Julia Carrie Wong is a journalist primarily reporting on labor, tech and extremism, currently for The Guardian. Her reporting on Facebook and its involvement in disinformation and misinformation campaigns that artificially promoted candidates in Azerbaijan and Honduras has raised awareness of Facebook's content management controversies, as has her reporting on the company's similar failure to act on white supremacist groups on Facebook.

She began her journalism career as a freelance reporter. In the past, she has reported for The New Yorker and SF Weekly, as well as The Nation and In These Times.

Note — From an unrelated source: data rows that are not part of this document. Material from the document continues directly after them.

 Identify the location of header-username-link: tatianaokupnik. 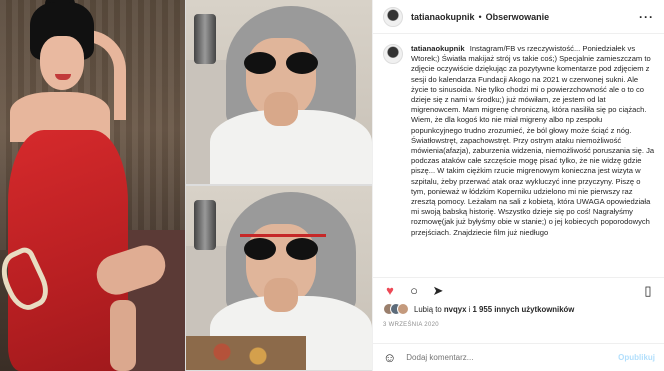
(443, 17).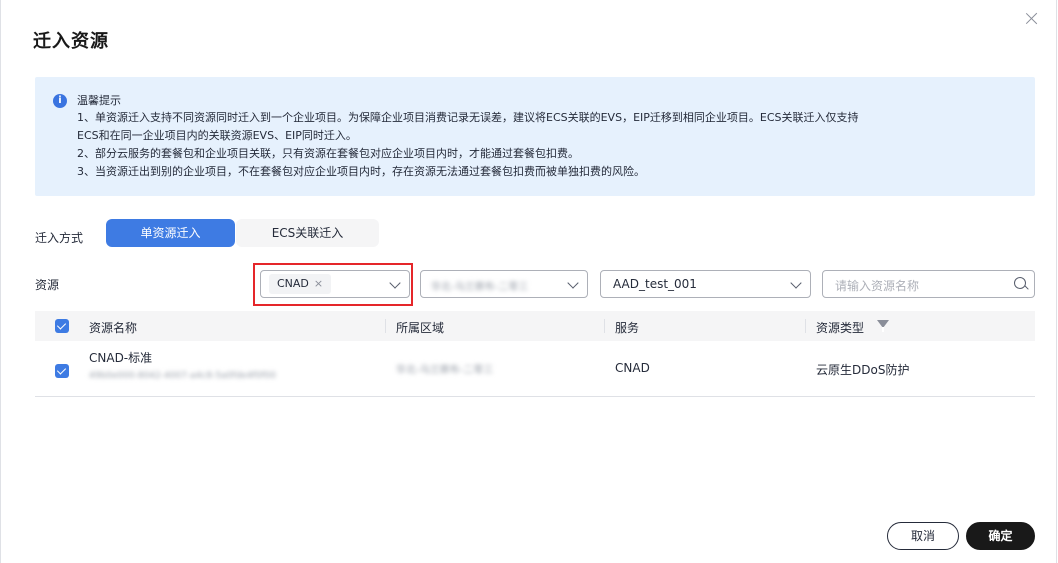 The width and height of the screenshot is (1058, 563). What do you see at coordinates (480, 288) in the screenshot?
I see `region-value: 华北-乌兰察布-二零三` at bounding box center [480, 288]. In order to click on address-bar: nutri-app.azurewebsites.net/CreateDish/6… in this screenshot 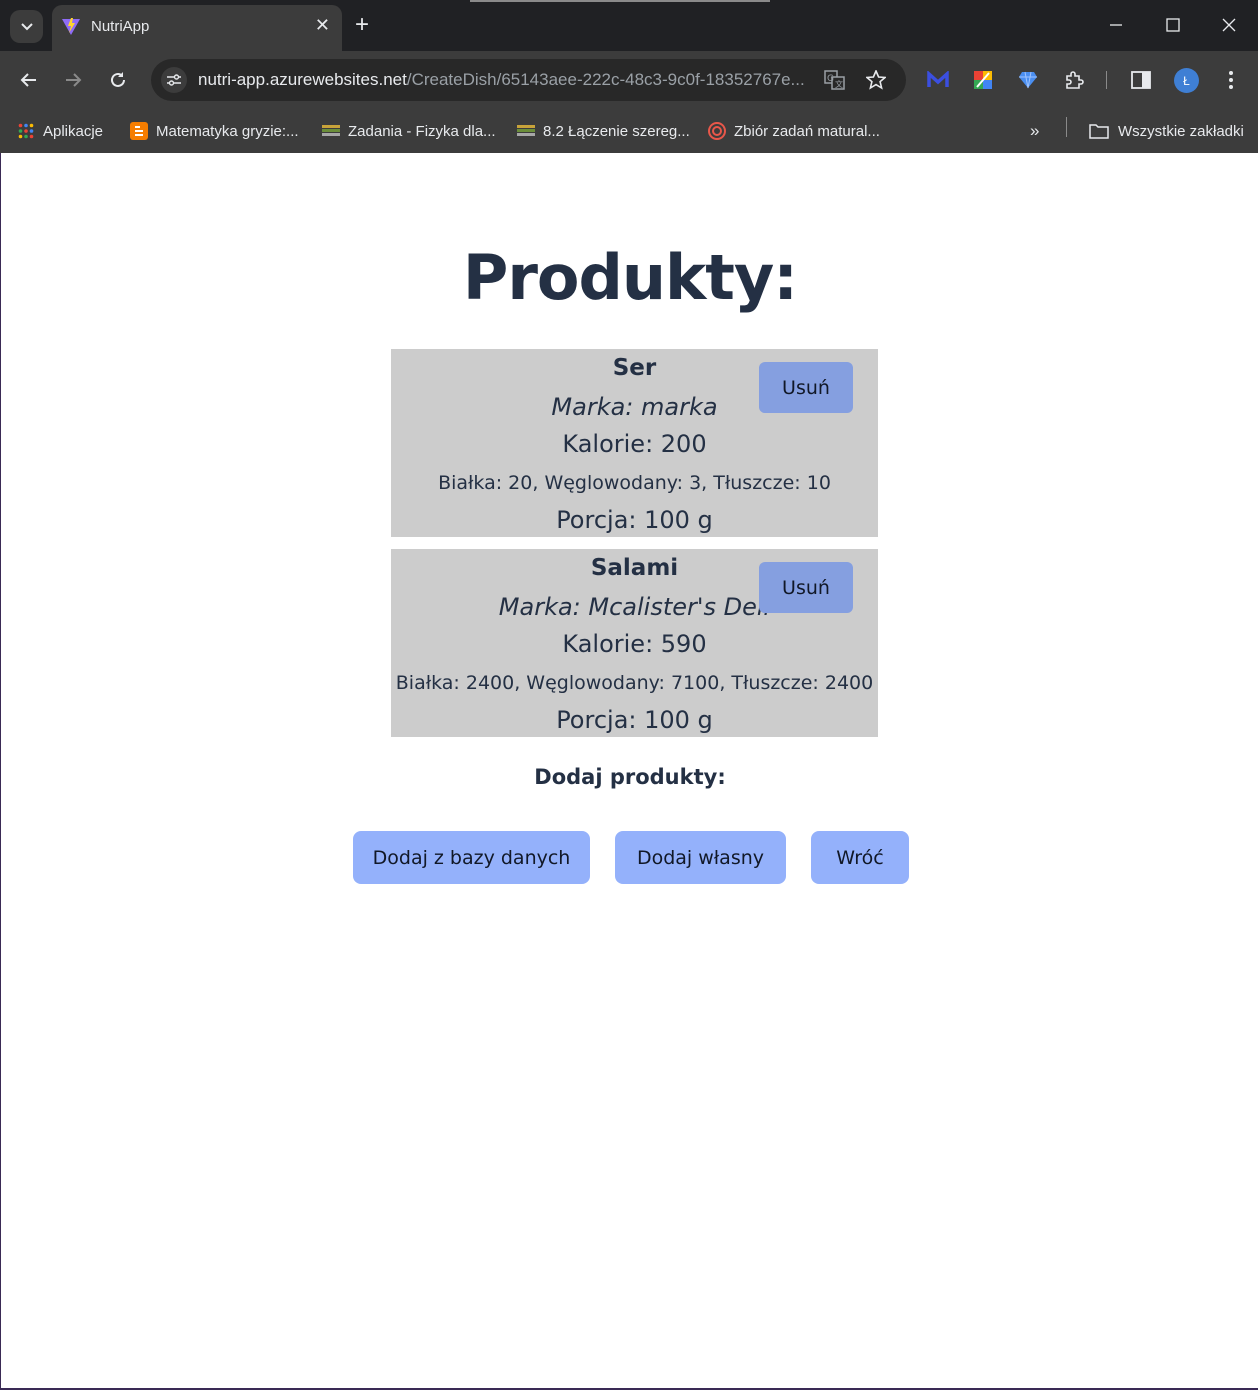, I will do `click(528, 80)`.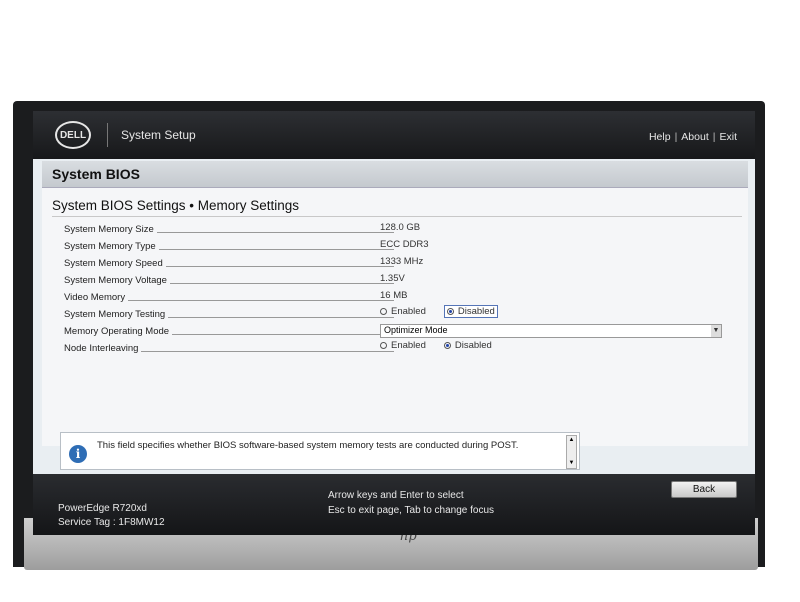 The width and height of the screenshot is (800, 602). I want to click on memory-type-value: ECC DDR3, so click(404, 244).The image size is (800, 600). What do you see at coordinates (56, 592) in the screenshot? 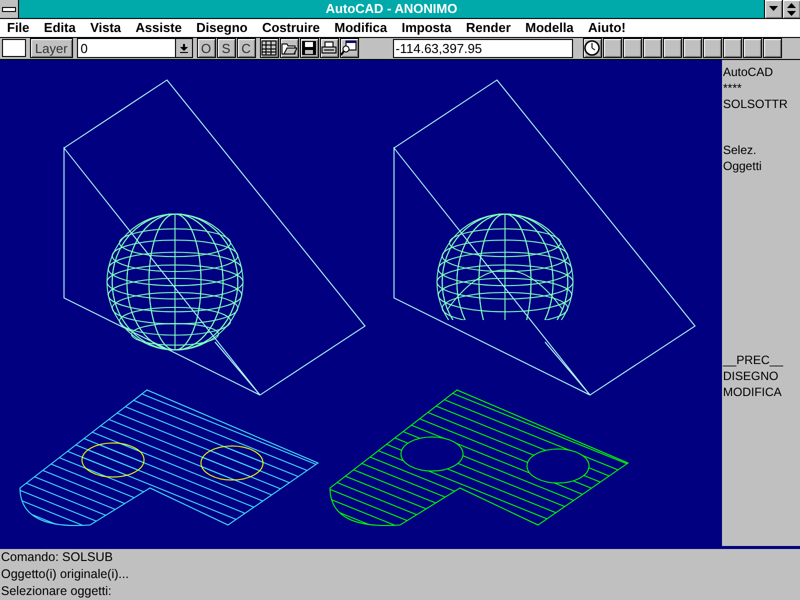
I see `command-line-text: Selezionare oggetti:` at bounding box center [56, 592].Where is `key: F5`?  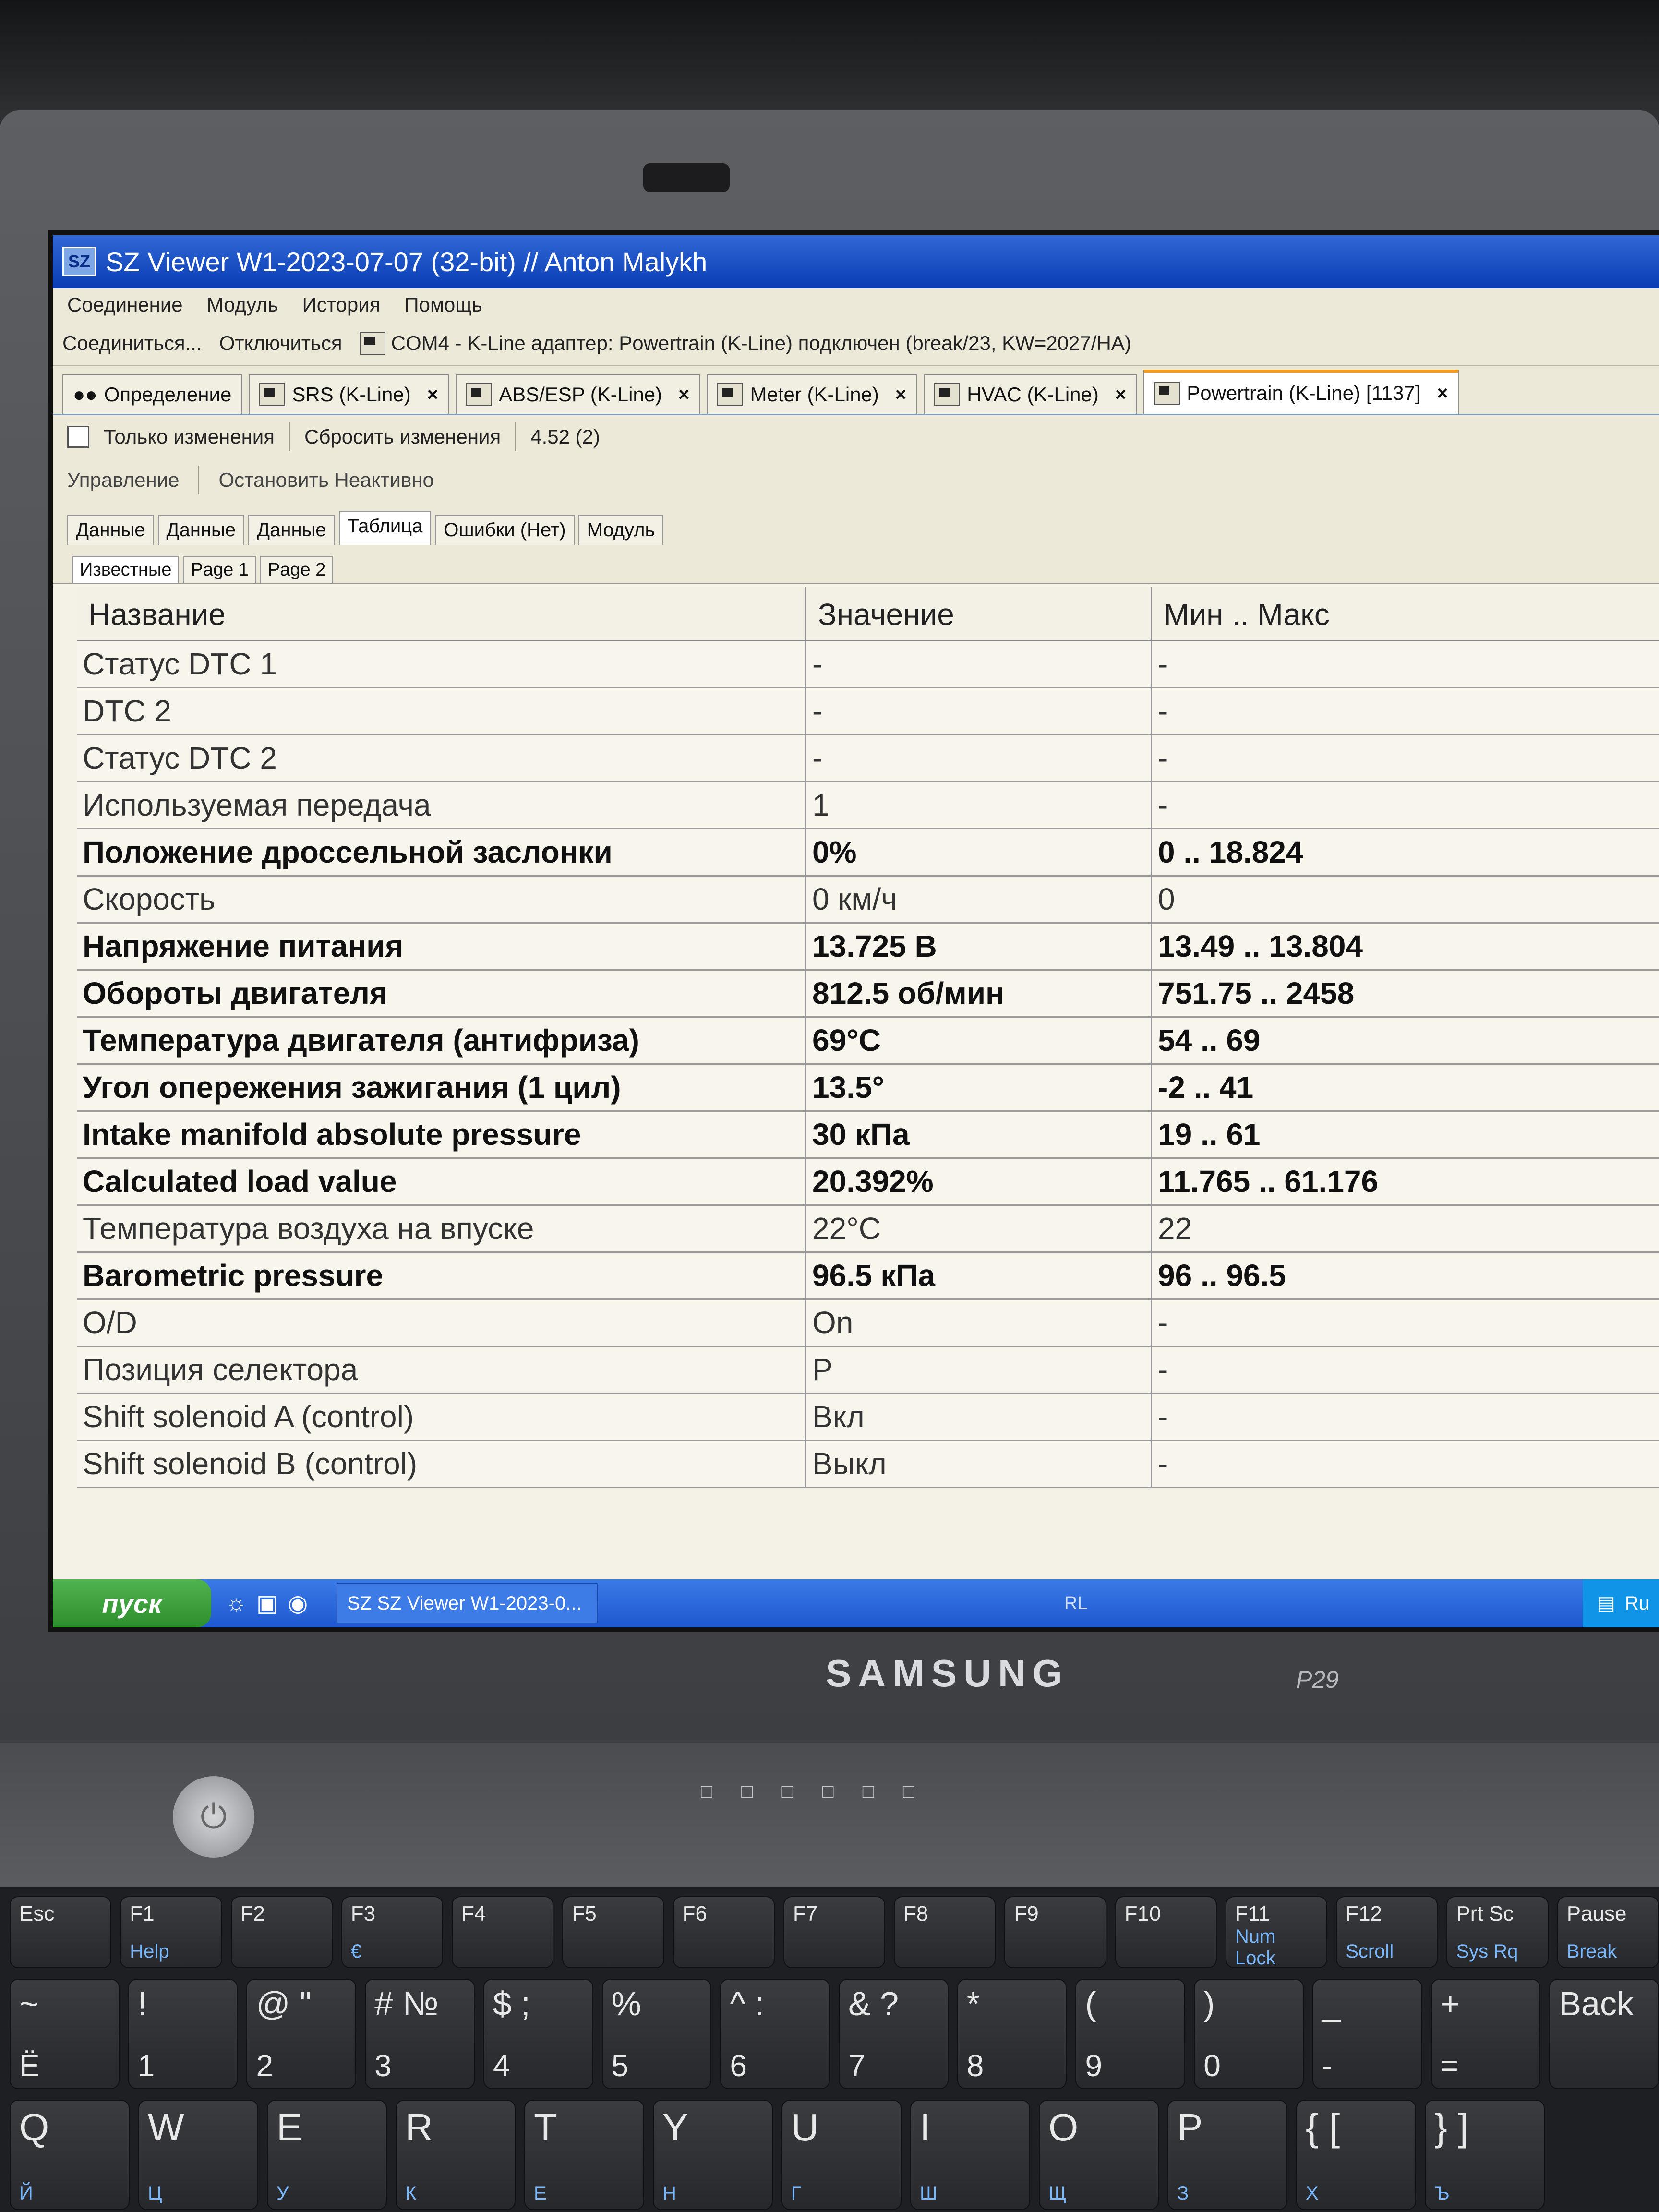 key: F5 is located at coordinates (613, 1932).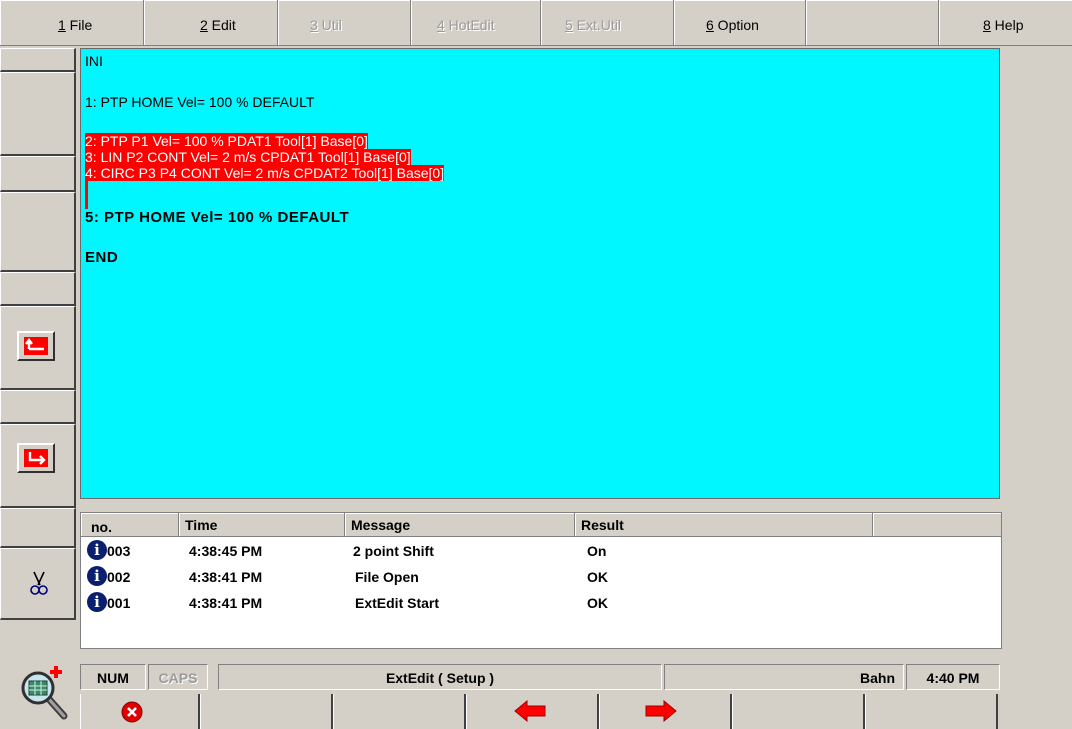  I want to click on menu-help: 8 Help, so click(1006, 22).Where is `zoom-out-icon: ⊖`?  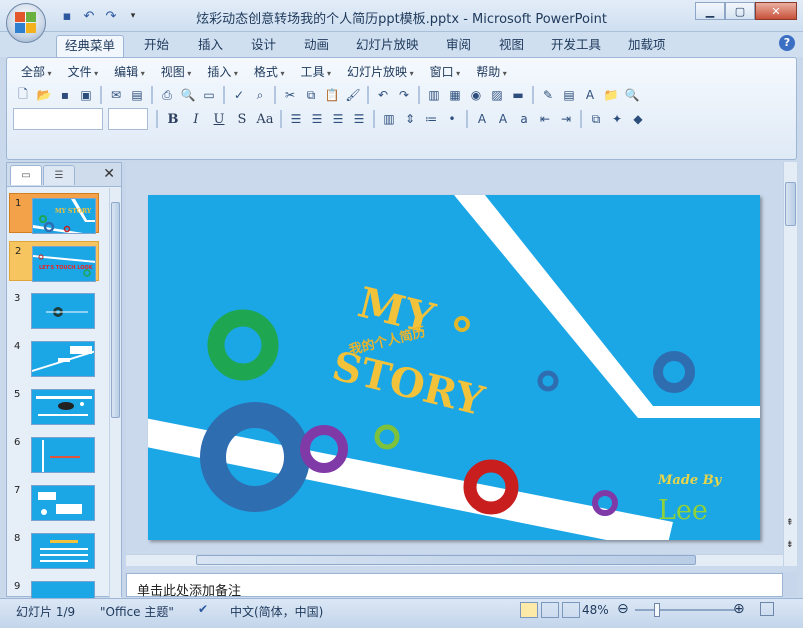 zoom-out-icon: ⊖ is located at coordinates (623, 609).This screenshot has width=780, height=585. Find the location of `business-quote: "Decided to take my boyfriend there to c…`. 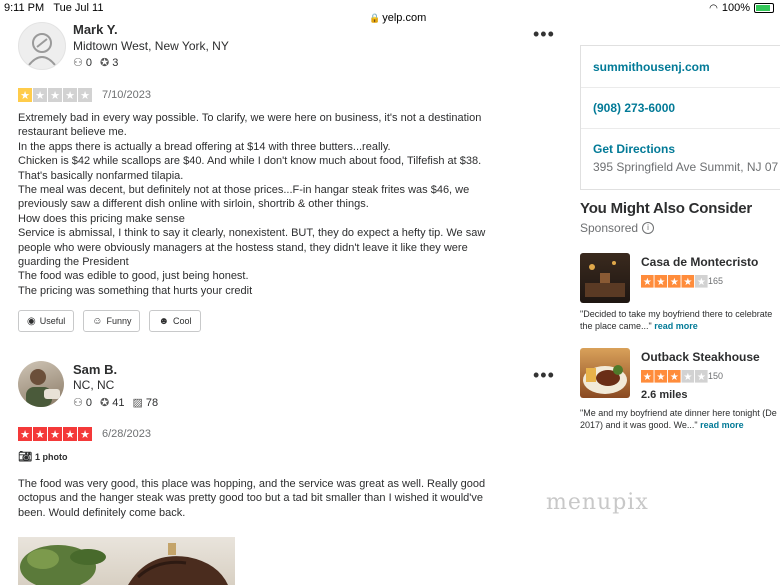

business-quote: "Decided to take my boyfriend there to c… is located at coordinates (676, 320).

== Early life and education ==
Wong received a Bachelor of Arts degree in English from Harvard University and an M.F.A. from the University of Iowa.

== Career ==

Wong began her journalism career in 2014 as a freelance reporter, covering social justice-related topics in the Bay Area for publications including politically progressive outlets In These Times, Salon.com and The Nation, as well as BuzzFeed, The New Yorker and Vice Media.

After freelance reporting, Wong became a staff writer for San Francisco's alt-weekly, SF Weekly, before joining the Guardian's staff in 2016, where she is now a technology reporter. In her reporting, Wong has broken down the relationships between race and meme culture, the prevalence of right-wing terrorism and extremism online, as well as misogyny and transphobia, particularly on Facebook, highlighting dynamics online, as well as the connections between labor issues and the tech industry, like the gentrification of San Francisco. Additionally, Wong has reported on debates over critical race theory and diversity and inclusion.

In 2019, Wong reported on the specific issue of white supremacist groups on Facebook, undertaking a review of white nationalist pages and organizations active on the social media site, highlighting the company's failure to act on hate speech. Following the publication of her story, Wong became the target of a notable online harassment campaign.